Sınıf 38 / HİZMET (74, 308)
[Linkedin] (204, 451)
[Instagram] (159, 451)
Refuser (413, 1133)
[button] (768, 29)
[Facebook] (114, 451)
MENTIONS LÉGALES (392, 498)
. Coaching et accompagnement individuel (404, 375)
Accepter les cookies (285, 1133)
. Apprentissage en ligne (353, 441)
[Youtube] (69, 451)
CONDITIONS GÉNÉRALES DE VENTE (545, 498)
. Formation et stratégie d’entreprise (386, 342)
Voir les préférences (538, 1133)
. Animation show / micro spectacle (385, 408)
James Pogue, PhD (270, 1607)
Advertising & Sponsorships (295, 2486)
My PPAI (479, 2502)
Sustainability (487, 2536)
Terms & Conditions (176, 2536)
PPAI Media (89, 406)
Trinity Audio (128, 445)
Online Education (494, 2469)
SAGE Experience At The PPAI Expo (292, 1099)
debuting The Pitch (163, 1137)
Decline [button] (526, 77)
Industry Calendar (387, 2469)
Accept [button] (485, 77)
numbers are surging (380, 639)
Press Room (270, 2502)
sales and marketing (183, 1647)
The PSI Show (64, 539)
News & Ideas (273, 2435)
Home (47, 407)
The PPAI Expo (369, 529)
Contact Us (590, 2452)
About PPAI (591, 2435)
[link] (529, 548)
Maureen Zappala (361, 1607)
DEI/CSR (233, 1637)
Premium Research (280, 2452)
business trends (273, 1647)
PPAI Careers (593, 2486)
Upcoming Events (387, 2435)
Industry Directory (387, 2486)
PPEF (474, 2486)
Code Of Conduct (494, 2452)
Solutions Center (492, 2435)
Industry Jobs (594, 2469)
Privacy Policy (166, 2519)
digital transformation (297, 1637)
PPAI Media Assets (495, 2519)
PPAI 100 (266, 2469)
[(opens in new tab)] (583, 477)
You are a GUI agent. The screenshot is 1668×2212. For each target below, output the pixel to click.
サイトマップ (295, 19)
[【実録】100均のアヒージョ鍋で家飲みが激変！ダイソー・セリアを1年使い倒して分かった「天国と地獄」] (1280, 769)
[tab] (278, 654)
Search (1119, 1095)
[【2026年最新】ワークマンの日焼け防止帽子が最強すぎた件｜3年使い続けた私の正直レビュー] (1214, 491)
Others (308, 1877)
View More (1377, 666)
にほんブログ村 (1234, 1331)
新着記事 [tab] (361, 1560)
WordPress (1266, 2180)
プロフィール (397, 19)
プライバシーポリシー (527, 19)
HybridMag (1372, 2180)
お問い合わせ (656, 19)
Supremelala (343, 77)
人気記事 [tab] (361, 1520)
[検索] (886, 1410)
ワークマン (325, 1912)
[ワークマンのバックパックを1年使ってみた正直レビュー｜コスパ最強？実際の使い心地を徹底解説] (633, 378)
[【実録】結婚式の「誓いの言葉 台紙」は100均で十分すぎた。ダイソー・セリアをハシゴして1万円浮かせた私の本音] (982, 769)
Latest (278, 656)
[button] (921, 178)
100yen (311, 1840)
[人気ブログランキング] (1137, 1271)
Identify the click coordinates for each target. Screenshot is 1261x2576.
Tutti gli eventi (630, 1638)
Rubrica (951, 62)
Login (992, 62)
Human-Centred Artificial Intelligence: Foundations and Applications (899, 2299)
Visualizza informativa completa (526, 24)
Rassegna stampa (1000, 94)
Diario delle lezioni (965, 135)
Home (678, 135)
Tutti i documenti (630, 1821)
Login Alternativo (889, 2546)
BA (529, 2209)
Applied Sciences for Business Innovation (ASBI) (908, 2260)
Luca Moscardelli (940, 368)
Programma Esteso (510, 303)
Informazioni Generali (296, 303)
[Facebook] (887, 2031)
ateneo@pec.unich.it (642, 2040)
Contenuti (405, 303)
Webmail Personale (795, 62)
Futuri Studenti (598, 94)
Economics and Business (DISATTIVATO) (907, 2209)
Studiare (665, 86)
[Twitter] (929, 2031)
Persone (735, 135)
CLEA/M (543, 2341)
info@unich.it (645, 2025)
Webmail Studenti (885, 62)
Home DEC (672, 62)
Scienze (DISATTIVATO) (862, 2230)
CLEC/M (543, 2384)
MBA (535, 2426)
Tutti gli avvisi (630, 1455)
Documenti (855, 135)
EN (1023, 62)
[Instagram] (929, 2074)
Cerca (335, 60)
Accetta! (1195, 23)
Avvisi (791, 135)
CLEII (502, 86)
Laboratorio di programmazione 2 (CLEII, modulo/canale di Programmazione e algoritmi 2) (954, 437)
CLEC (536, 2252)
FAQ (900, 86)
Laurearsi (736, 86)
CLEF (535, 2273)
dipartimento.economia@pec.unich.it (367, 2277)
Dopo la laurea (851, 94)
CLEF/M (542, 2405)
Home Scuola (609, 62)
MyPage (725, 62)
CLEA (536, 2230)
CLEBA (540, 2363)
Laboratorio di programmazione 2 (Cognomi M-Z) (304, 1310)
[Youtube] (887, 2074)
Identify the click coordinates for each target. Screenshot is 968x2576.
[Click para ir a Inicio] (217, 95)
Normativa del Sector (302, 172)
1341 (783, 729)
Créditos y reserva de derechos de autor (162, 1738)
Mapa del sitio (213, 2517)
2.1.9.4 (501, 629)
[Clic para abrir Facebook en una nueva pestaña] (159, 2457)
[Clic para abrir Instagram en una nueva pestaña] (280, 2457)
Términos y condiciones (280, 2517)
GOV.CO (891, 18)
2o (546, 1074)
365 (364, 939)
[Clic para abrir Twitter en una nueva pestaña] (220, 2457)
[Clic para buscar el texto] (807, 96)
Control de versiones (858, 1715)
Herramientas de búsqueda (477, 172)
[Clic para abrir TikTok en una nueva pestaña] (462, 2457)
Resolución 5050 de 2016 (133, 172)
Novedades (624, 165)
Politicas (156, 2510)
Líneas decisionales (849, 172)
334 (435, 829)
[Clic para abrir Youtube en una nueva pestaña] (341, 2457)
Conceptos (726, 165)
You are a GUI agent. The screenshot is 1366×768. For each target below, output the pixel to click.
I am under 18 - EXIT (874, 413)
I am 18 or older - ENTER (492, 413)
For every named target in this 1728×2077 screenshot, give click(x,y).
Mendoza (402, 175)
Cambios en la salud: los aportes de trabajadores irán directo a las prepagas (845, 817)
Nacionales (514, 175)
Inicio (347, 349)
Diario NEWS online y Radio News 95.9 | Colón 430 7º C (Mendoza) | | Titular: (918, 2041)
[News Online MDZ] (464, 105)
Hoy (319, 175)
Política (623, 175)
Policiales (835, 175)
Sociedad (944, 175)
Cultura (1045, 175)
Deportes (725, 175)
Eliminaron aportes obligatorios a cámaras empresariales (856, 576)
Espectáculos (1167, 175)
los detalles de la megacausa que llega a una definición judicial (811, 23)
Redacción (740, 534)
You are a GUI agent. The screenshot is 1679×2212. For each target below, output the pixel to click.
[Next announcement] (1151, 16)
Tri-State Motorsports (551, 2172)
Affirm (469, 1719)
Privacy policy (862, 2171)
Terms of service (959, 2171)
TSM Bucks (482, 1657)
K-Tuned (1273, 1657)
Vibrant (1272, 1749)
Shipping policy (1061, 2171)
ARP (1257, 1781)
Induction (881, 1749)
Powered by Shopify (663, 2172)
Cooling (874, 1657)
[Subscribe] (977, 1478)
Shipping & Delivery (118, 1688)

▸ Aim of the task: With the line holding "Tutti gli avvisi (630, 1455)" as the first and the line holding "[Youtube] (887, 2074)" as the last, set down that range of the entries above exactly, and nothing else.

▸ Answer area:
Tutti gli avvisi (630, 1455)
Documenti (855, 135)
EN (1023, 62)
[Instagram] (929, 2074)
Cerca (335, 60)
Accetta! (1195, 23)
Avvisi (791, 135)
CLEII (502, 86)
Laboratorio di programmazione 2 (CLEII, modulo/canale di Programmazione e algoritmi 2) (954, 437)
CLEC (536, 2252)
FAQ (900, 86)
Laurearsi (736, 86)
CLEF (535, 2273)
dipartimento.economia@pec.unich.it (367, 2277)
Dopo la laurea (851, 94)
CLEF/M (542, 2405)
Home Scuola (609, 62)
MyPage (725, 62)
CLEA (536, 2230)
CLEBA (540, 2363)
Laboratorio di programmazione 2 (Cognomi M-Z) (304, 1310)
[Youtube] (887, 2074)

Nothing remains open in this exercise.